INSTRUCTION:
Reproduce each of the following records verbatim, line by line and in the original order.

THE RECORDS:

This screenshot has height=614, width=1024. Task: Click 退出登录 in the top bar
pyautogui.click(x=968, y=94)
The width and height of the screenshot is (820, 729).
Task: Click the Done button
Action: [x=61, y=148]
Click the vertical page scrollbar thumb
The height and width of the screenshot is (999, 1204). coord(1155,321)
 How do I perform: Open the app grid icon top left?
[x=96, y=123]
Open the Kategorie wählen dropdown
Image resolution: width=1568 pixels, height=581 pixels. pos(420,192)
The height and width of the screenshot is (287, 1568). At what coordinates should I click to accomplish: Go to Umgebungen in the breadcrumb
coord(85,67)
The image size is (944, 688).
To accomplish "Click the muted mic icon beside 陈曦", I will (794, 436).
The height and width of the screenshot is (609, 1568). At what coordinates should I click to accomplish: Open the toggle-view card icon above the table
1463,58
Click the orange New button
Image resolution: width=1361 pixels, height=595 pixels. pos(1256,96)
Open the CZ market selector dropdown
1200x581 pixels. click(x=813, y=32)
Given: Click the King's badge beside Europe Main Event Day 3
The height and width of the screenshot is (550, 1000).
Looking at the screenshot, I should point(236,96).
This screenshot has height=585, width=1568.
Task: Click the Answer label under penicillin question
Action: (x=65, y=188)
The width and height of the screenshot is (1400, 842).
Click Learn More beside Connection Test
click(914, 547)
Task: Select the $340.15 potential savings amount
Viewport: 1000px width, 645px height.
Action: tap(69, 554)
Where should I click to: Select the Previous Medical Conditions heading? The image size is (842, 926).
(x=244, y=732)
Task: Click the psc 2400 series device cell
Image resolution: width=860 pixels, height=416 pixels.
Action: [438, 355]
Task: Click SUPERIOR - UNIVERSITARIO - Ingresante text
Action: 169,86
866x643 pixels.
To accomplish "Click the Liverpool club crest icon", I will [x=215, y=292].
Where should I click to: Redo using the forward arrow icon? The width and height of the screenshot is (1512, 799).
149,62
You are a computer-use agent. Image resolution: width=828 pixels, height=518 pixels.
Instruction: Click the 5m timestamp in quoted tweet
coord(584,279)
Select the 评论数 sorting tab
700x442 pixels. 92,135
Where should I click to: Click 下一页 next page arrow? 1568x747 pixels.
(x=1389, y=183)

EXERCISE ANSWER:
This screenshot has height=614, width=1024. Task: Click 退出登录 in the top bar
pyautogui.click(x=968, y=94)
The width and height of the screenshot is (820, 729).
Task: Click the Done button
Action: [x=61, y=148]
Click the vertical page scrollbar thumb
The height and width of the screenshot is (999, 1204). coord(1155,321)
 How do I perform: Open the app grid icon top left?
[x=96, y=123]
Open the Kategorie wählen dropdown
Image resolution: width=1568 pixels, height=581 pixels. pos(420,192)
The height and width of the screenshot is (287, 1568). At what coordinates should I click to accomplish: Go to Umgebungen in the breadcrumb
coord(85,67)
The image size is (944, 688).
To accomplish "Click the muted mic icon beside 陈曦", I will (794, 436).
The height and width of the screenshot is (609, 1568). At what coordinates should I click to accomplish: Open the toggle-view card icon above the table
1463,58
Click the orange New button
Image resolution: width=1361 pixels, height=595 pixels. pos(1256,96)
Open the CZ market selector dropdown
1200x581 pixels. click(x=813, y=32)
Given: Click the King's badge beside Europe Main Event Day 3
The height and width of the screenshot is (550, 1000).
Looking at the screenshot, I should point(236,96).
This screenshot has height=585, width=1568.
Task: Click the Answer label under penicillin question
Action: (x=65, y=188)
The width and height of the screenshot is (1400, 842).
Click Learn More beside Connection Test
click(914, 547)
Task: Select the $340.15 potential savings amount
Viewport: 1000px width, 645px height.
Action: tap(69, 554)
Where should I click to: Select the Previous Medical Conditions heading? The image size is (842, 926).
(x=244, y=732)
Task: Click the psc 2400 series device cell
Image resolution: width=860 pixels, height=416 pixels.
Action: [438, 355]
Task: Click SUPERIOR - UNIVERSITARIO - Ingresante text
Action: 169,86
866x643 pixels.
To accomplish "Click the Liverpool club crest icon", I will [x=215, y=292].
Where should I click to: Redo using the forward arrow icon? The width and height of the screenshot is (1512, 799).
149,62
You are a computer-use agent. Image resolution: width=828 pixels, height=518 pixels.
Instruction: Click the 5m timestamp in quoted tweet
coord(584,279)
Select the 评论数 sorting tab
700x442 pixels. 92,135
Where should I click to: Click 下一页 next page arrow? 1568x747 pixels.
(x=1389, y=183)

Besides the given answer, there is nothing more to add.